WMGS 411/RELS 401 - Religious Approaches to Sexuality
Human sexuality is explored from two main perspectives: first, the teachings and practices of various religious traditions; and second, contemporary developments in sexual and reproductive health and rights. Among the issues to be considered are sexuality and gender roles, contraception and abortion, marriage and family. Prerequisites: RELS 110 or WMGS 100 or 200. Three credits.
WMGS 412/RELS 402 - Religious Approaches to Sexual Diversity
This course will focus on religious teachings and traditions on sexual diversity within the broader context of human rights associated with sexual orientation and sexual differences.
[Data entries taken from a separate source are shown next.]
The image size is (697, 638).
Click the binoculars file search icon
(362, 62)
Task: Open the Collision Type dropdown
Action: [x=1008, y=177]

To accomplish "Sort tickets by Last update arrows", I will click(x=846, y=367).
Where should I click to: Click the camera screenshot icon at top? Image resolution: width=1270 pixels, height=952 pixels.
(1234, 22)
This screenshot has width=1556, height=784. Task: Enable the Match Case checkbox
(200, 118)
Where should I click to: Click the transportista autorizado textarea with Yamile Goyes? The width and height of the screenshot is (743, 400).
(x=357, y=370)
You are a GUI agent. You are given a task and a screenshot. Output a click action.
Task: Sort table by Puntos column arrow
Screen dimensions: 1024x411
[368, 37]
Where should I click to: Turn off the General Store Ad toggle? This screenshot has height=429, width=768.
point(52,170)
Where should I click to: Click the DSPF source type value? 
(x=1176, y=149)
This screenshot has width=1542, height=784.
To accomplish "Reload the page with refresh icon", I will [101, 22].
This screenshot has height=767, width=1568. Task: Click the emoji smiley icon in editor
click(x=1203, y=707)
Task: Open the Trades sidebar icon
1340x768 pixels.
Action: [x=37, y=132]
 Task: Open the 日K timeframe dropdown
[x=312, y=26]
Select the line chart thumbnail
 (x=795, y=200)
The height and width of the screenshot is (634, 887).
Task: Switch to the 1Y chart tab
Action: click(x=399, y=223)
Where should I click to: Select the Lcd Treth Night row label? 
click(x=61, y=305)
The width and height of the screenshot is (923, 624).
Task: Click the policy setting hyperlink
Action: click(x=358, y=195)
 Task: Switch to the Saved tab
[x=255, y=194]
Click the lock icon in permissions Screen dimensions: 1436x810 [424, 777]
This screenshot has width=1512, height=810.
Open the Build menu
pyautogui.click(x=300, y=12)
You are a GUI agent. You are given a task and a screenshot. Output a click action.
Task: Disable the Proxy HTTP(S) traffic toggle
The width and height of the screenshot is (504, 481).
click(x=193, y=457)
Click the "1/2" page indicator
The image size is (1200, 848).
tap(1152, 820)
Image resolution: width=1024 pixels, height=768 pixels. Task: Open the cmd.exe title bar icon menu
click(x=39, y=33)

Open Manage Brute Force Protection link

In particular, we will look at the experiences of gay, lesbian, bisexual, intersexual and transgendered persons within religious communities. Prerequisites: RELS 110 or WMGS 100. Three credits.
WMGS 417/SOCI 417 - Social Difference: Race, Ethnicity, Gender, Sex and Ability
Explores current theories of social difference and the personal, social, economic, and political effects of these differences in Canadian, western and international contexts. Topics include oppression, resistance, identity politics and discourse theory. Starting with the question "What differences do some differences make?" The class will examine how issues of difference become relations of dominance. Prerequisite: SOCI 215. Three credits.
WMGS 424/SOCI 424 - Women and Work
The course will focus on feminist analyses of women's paid and unpaid work in 20th-century Canada, though historical and cross-cultural perspectives will be addressed. Topics include race, class, and ability; pay equity, affirmative action, sexual harassment; women in family enterprises; domestic labour, the division of labour in the home, and mother work. Prerequisite: SOCI 310 recommended. Three credits.